Development of blue economy sectors and the optimal use of resources are addressed in SBEP IA: "Transitioning Blue Economy Sectors" and are also part of other IAs. The present Intervention Area will build on input from relevant projects under HE (in particular, Cluster 6 Destination 1 topics). It will align with EU Missions ‘Restore our Ocean and Waters’ and 'Adaptation to Climate Change' and the DTO initiative. Among European Partnerships Biodiversa+; Artificial Intelligence (AI), data and robotics, Zero Emission Waterborne Transport, and FutureFoodS will be of relevance.

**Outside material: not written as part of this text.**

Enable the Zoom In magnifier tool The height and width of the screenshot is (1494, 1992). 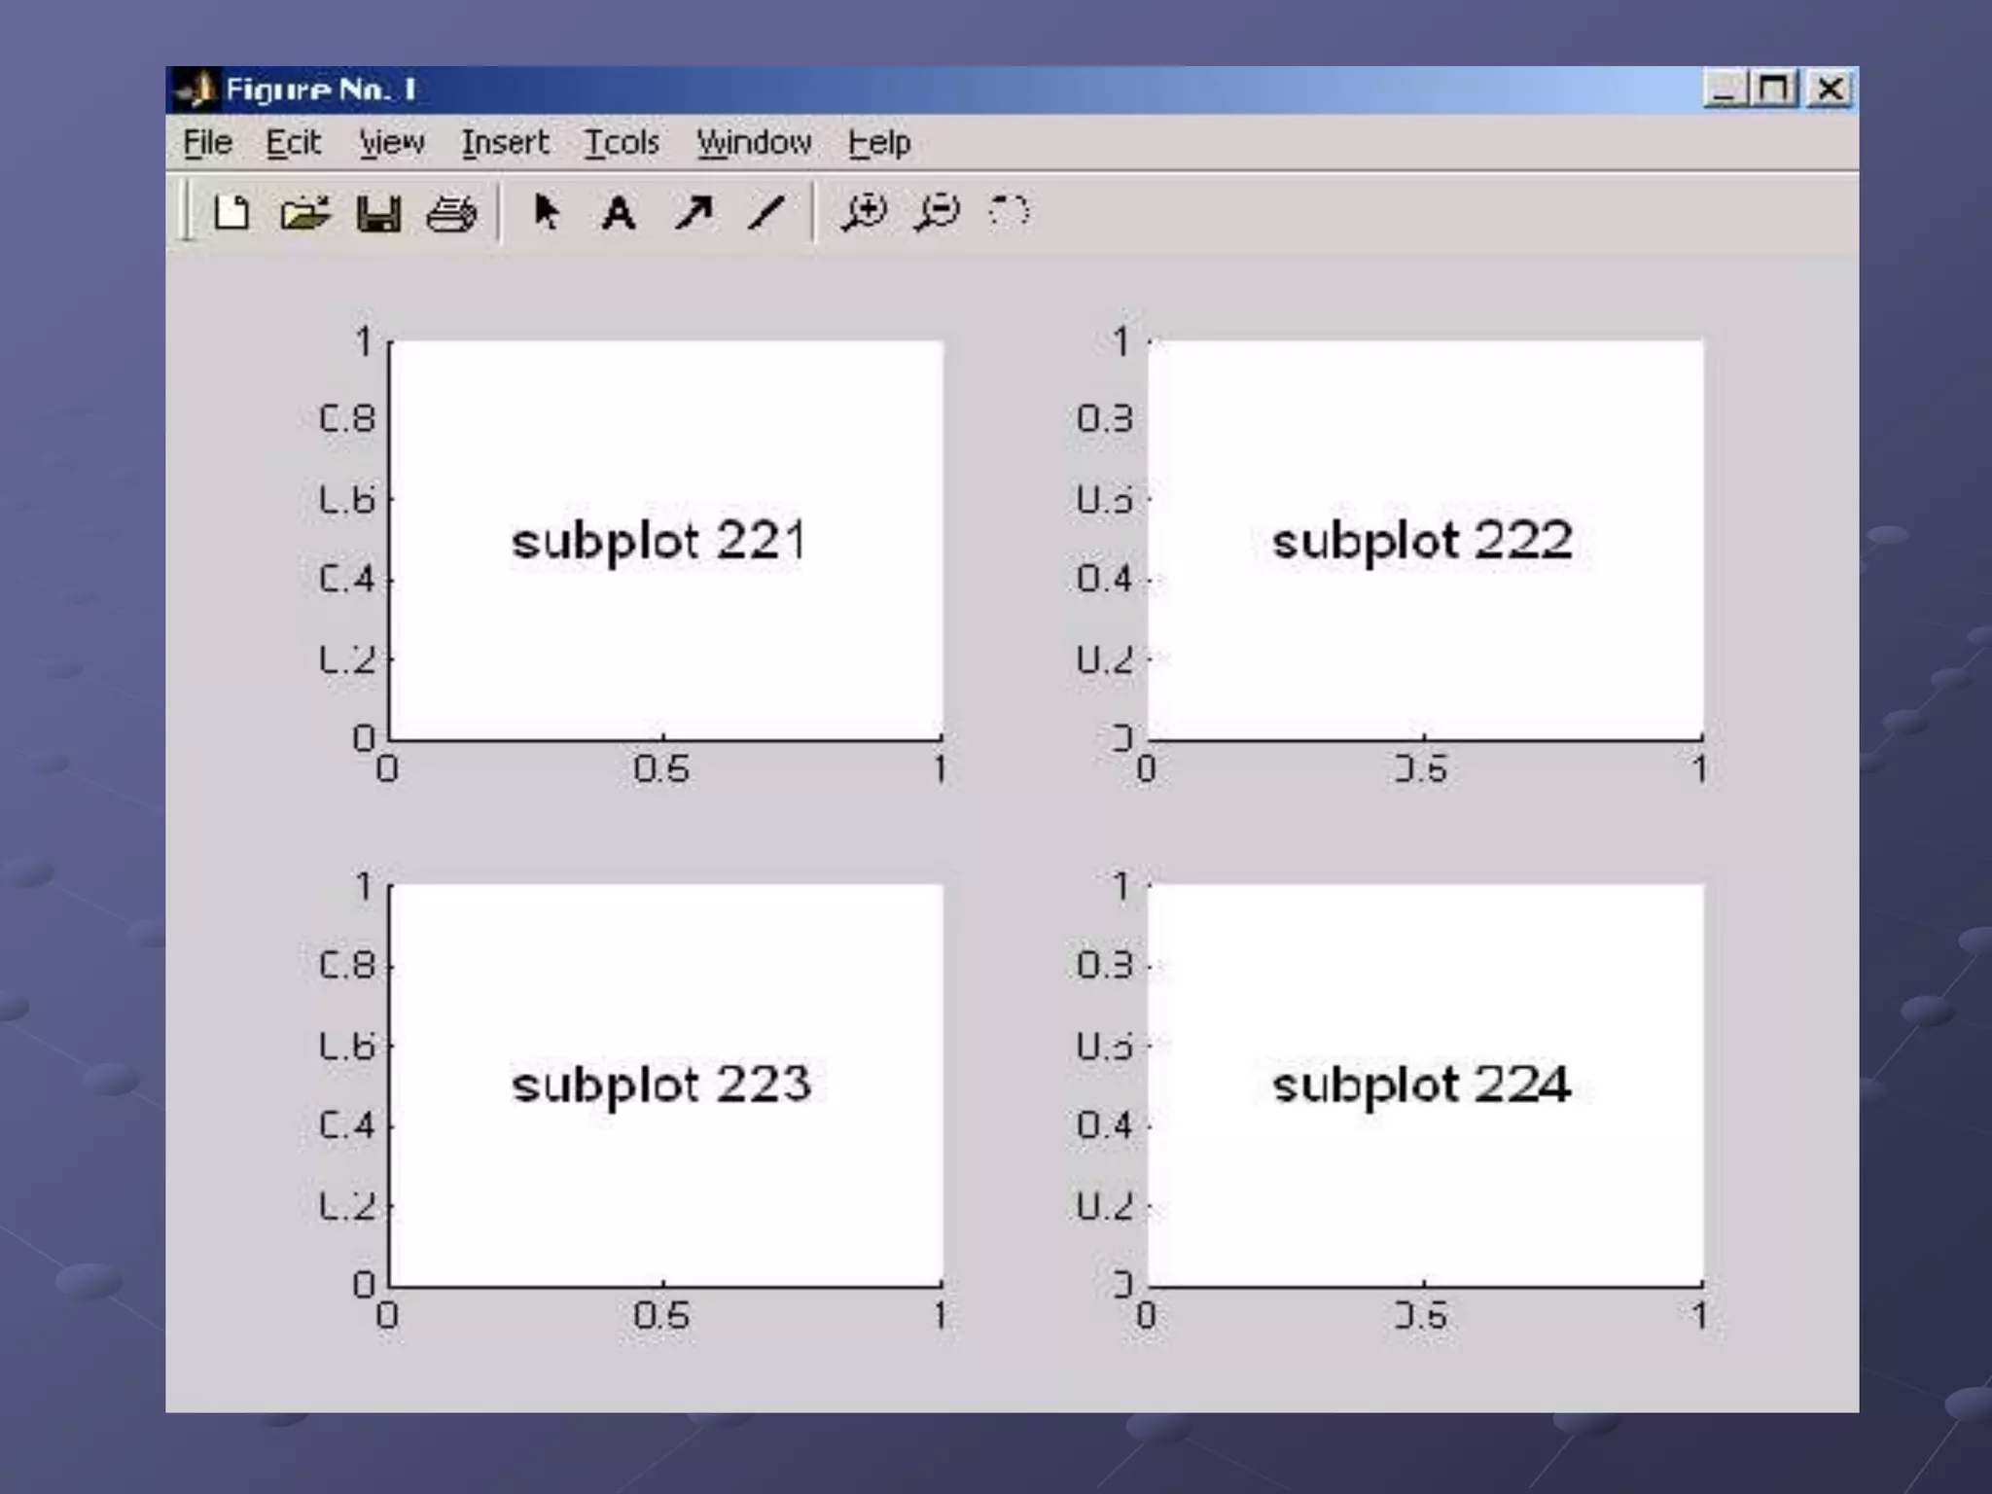point(864,212)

Many organizations and initiatives at global and sea-basin scale are involved in promoting and implementing MSP, MSFD and NRR, including from United Nations to the UNESCO/IOC to executing authorities of the Regional Sea Conventions to national governments implementing relevant European directives. These organisations have an interest in improving the scientific basis of their programmes and measures and are approachable for co-design of effective R&I projects. Accessible science agendas published by the Regional Sea Conventions OSPAR, HELCOM and the Black Sea Commission, and the Mediterranean Quality Status Reports provide background and concrete descriptions of the R&I needed for ecosystem-based management. It should be noted that each Region represents specific challenges regarding ecosystem status economic developments and the geopolitical situation. Governance and implementation systems depend on collaboration with non-EU countries and on available resources. This Intervention Area therefore requires basin-specific adaptation of research. 

Outcomes and Impacts


The R&I investments in this Intervention Area are expected to yield tangible outcomes and impacts across environmental, social, and economic dimensions. Expected impacts are enhanced capacity for R&I, including decision-support tools, to support the implementation of the MSP, MSFD, NRR, and CFP, and to contribute to the upcoming EU Ocean Pact and Water Resilience Strategy. This relates to the following impacts of R&I projects:

  • Knowledge that contributes to management measures that effectively minimise current environmental impacts, prevent future harm through the early identification of potential impacts and facilitate evidence-based nature restoration. This includes contributions to the implementation of environmental policies and MSP.
  • Knowledge that supports decision making with societal and environmental benefits, improves public trust in the research-innovation-management chain, improves public literacy regarding transformations of marine ecosystems caused by climate change and direct human impacts and enhances opportunities to engage in citizen science, including staff of blue economy sectors like fishermen and offshore energy maintenance staff.
  • Knowledge that broadens and deepens the evidence base for decision making to create long-term perspectives for entrepreneurship in maritime sectors that should be green and not cause any significant harm to environmental objectives.